◆ **TEXT SEGMENT**
-- Begin --

TAX ASSESSMENTS:  The Internal Revenue Service ("IRS") has conducted an
examination of the Company's federal income tax returns for the years 1989 and
1990 and issued a Revenue Agents' Report (RAR).  The IRS has raised an issue
concerning the deductibility of payments made to IPPs in accordance with certain
contracts that include a provision for a tracking account.  A tracking account
represents amounts that these mandated contracts required the Company to pay
IPPs in excess of the Company's avoided costs, including a carrying charge.  The
IRS proposes to disallow a current deduction for amounts paid in excess of the
avoided costs of the Company.  Although the Company believes that any such
disallowances for the years 1989 and 1990 will not have a material impact on its
financial position or results of operations, it believes that a disallowance for
these above-market payments for the years subsequent to 1990 could have a
material adverse affect on its cash flows.  To the extent that contracts
involving tracking accounts were terminated or restated or amended under the MRA
with IPP Parties as described in Note 3, the effects of any proposed
disallowance has been eliminated with respect to the IPP Parties covered under
the MRA for periods subsequent to June 30, 1998.  The Company is vigorously
defending its position on this issue.  The IRS also conducted an examination of
the Company's federal income tax returns for the years 1991 through 1993 and
recently issued a RAR.  Based upon the Company's review of the report (which did
not raise the IPP tracking account issue, although the issue could still be
raised), the Company does not believe that the findings will have a material
impact on its financial position or results of operation.

-- End --

◆ **GIVEN MATERIAL**
-- Begin --

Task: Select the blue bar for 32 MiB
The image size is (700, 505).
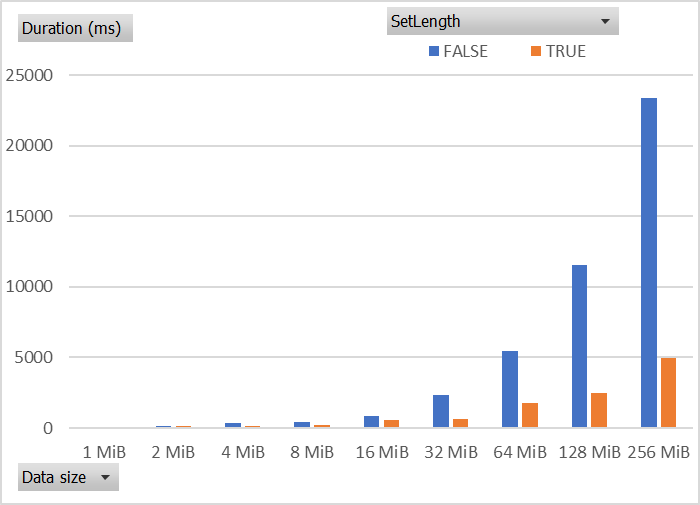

-- End --

◆ **DIRECTIVE A**
Summarize the tax assessments text in two sentences.
◆ **DIRECTIVE B**
Carry the tax assessments text on past its last sentence.
The lines are not needed for any of this.

◆ **EXPECTED OUTPUT A**
After examining the Company's federal income tax returns for 1989 and 1990, the IRS proposes to disallow a current deduction for payments to IPPs above the Company's avoided costs under contracts with tracking accounts. The Company expects no material impact from disallowances for those two years but says one for later years could materially hurt its cash flows, and it does not expect the findings of a further IRS examination of its 1991 through 1993 returns to materially affect its financial position or results of operations.

◆ **EXPECTED OUTPUT B**
NOTE 3. RATE AND REGULATORY ISSUES AND CONTINGENCIES

The Company's financial statements conform to GAAP, including the accounting
principles for rate-regulated entities with respect to its regulated operations.
As discussed below, the Company discontinued application of regulatory
accounting principles to the Company's fossil and hydro generation business.
Substantively, SFAS No. 71 permits a public utility, regulated on a
cost-of-service basis, to defer certain costs which would otherwise be charged
to expense, when authorized to do so by the regulator.  These deferred costs are
known as regulatory assets, which in the case of the Company are approximately
$4,853 million at June 30, 1998.  These regulatory assets are probable of
recovery.  The portion of the $4,853 million which has been allocated to the
nuclear generation and electric transmission and distribution business is
approximately $4,755 million.  Regulatory assets allocated to the rate-regulated
gas distribution business are $98 million.  As discussed below, the increase in
the Company's regulatory assets is attributed to the MRA Regulatory Asset of
$4,003 million.  Generally, regulatory assets and liabilities were allocated to
the portion of the business that incurred the underlying transaction that
resulted in the recognition of the regulatory asset or liability.  The
allocation methods used between electric and gas are consistent with those used
in prior regulatory proceedings.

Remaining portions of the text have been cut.